• Alex 50km Lahti Champion
    • Heinz Niederhauser

      January 18, 2008

      heinz-3-1.jpg

      Nordic skier, coach, master ski waxer, pastry chef, mentor, father and beloved husband. Born August 27, 1935, Switzerland

      On the first weekend of January, cross country ski racers descended on the ski trails at Highlands Nordic, near Collingwood, to compete in races that would select Canada’s team for the world junior and under-23 teams. As usual, Heinz Niederhauser, one of Canada’s great cross country ski coaches, was on site to help the Ontario Nordic ski team do its best.

      It was there, on Saturday January 5, that he took a break between races to ski one of the loops at Highlands. “It’s a great day for a ski,” Heinz said to one of the coaches on the trail. Moments later, he collapsed in the snow.

      Heinz, who at 72 was still a handsome man with a sturdy, athletic body, died doing what he loved to do – cross country ski and coach young athletes, from the club level to the Olympic greats.

      Heinz was born in Switzerland, the son of a chocolate maker. After training as a pastry chef in Switzerland he immigrated to Finland to work in the factory of one of the biggest chocolate and pastry companies in the world. There he married a Finnish girl, and in the late 1960’s he immigrated to Canada to work as a baker in Southern Ontario.

      When he arrived in Canada, cross country skiing wasn’t very popular here; the only cross country skiers in those days were immigrants from Europe, primarily Scandinavia, where cross country skiing for fitness and sport had been popular for over a century. Yet it was then, just as the fitness boom was fueling an interest in cross country skiing in North America, that Heinz discovered his lifelong passion for the sport.

      Heinz quickly moved from racing to instructing and coaching. He developed and coached the Southern Ontario Division team, instructed and examined Canadian Ski Association Instructor and coaching courses, conducted clinics for high school teachers and athletes, and initiated many races in Southern Ontario.

      In the late 1970’s, he became the Technical Director for the National Ski Team. Cross country skiing was really beginning to blossom and it needed trained leaders, coaches and instructors, and Heinz was at the forefront in all of these areas. He launched the Coaching Certification program by running the first coaches’ courses in 1977. He was one of the three founding fathers of the Canadian Association of Nordic Ski Instructors. He started the first Junior National Team and the first sport science committee for the National Team.

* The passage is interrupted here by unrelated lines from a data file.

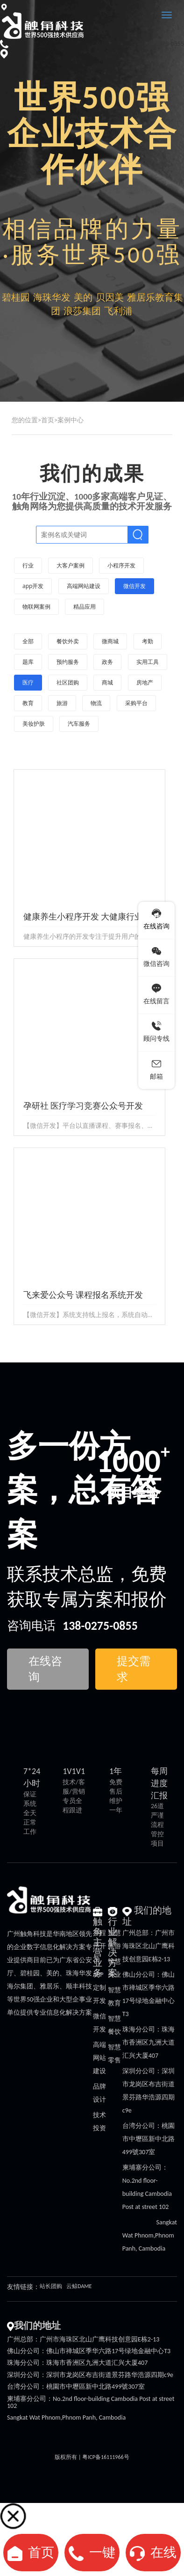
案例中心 (70, 420)
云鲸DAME (79, 2286)
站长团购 (51, 2286)
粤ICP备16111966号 (105, 2457)
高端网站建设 (99, 2058)
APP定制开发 (99, 1988)
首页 (47, 420)
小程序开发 (99, 1946)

      He coaches plenty of great cross country skiers, including several stars of the national ski team like Jenny Walker, Kate Brennan and Perianne Jones. Marty Hall, former National Team coach, wrote: "Gatineau Park will never be the same--it was my time to be with and see Heinz--the king and his court---so many skiers, coaches and athletes were mentored, coached and touched by Heinz in so many good ways---not only in sport but in life--could there be any more vibrant encounter each and every time you met up with him at one of the cabins, trails or parkways---he always made your day better."

      He was a rigorous coach. At national ski team training camps, he would insist that cross country skiers begin the day with a run in the dark at 6:30 a.m. Heinz was always the first one up and the leader of the morning run and stretches. These were not optional runs, they were mandatory, even for those veteran senior skiers on the team that had never done it before. That was Heinz’s way – we all did it, there were no exceptions and we all did it on time. Everything about that camp was organized in the way that only the Swiss can organize.

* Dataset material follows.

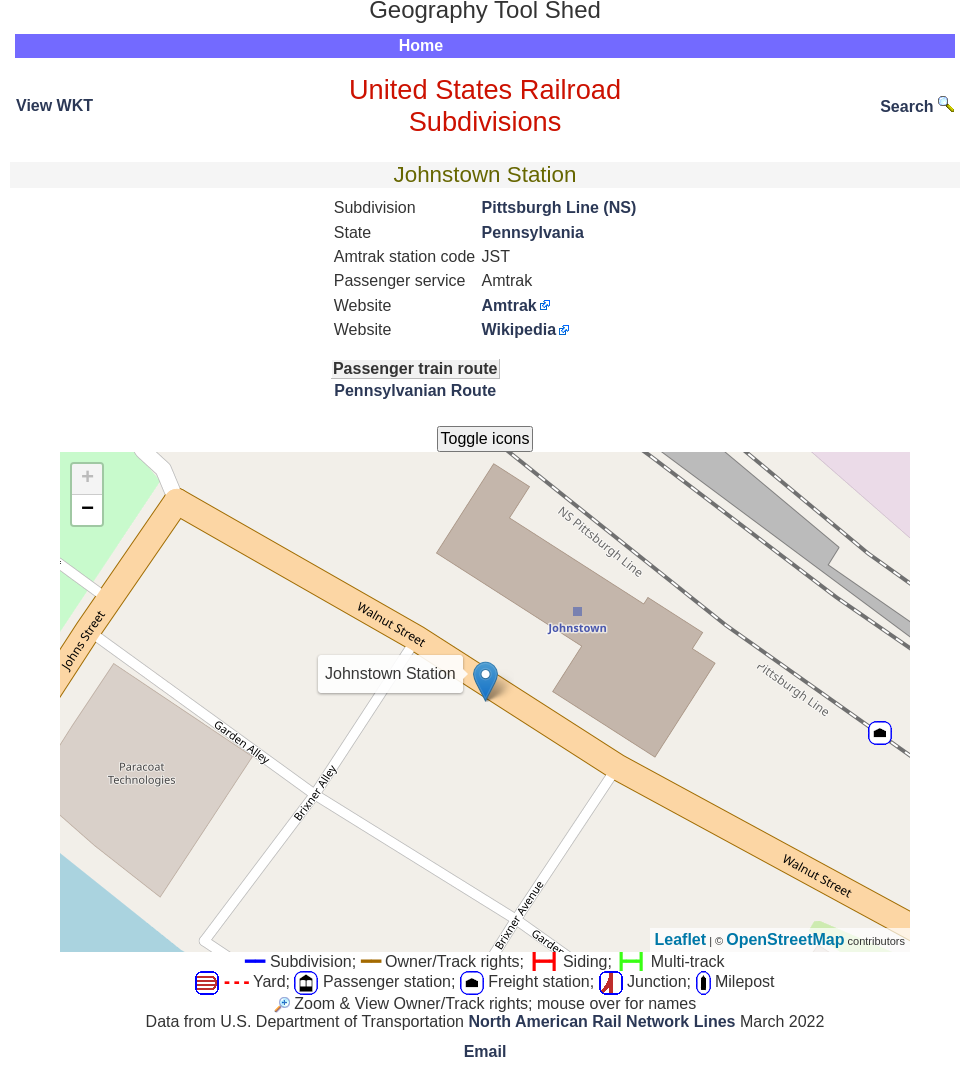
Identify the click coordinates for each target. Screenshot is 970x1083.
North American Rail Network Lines (601, 1021)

      After the 1980 Olympics, Heinz returned to the club and division level as the coach of the Ontario Ski Team and the National Capital Ski Team. He also started the Ottawa Ski Racers Ski Club and helped many athletes make the National Team.

       In the 1980’s, he moved to Lowney Lake, west of Ottawa, where he ran a campground, installed swimming pools, did income tax returns and baked fantastic desserts for his campground guests and other local cottage and home owners.  His specialty was chocolate tortes, or anything chocolate. He started the Lowney Lake Nordic Ski club primarily for the children of his second family, Jana and Sven, who became very accomplished ski racers.

      There have been many words used to describe Heinz: Enthusiastic, motivated, kind, encouraging, passionate, dedicated, persistent, hard working, knowledgeable, fun, difficult, and a role model. He was all of these and more. He was a loving husband to his wife Blanche and to five children from two marriages.

      Heinz loved cross country skiing and people. He loved to help people and he genuinely cared about others. Throughout his skiing life, he always tried to help others to become better skiers and people. He lived his life at 100% forward speed, always challenging skiers, coaches, and administrators to be better.

      His legacy will live on long after he is gone. It will live on in the skiers that he has coached, in the coaches that he has trained and in the structure of the sport of cross country skiing that he has made better. Like ripples flowing out from a rock hitting the water of a lake, the legacy of Heinz Niederhauser will live on in cross country skiing for as long as there are skiers in Canada.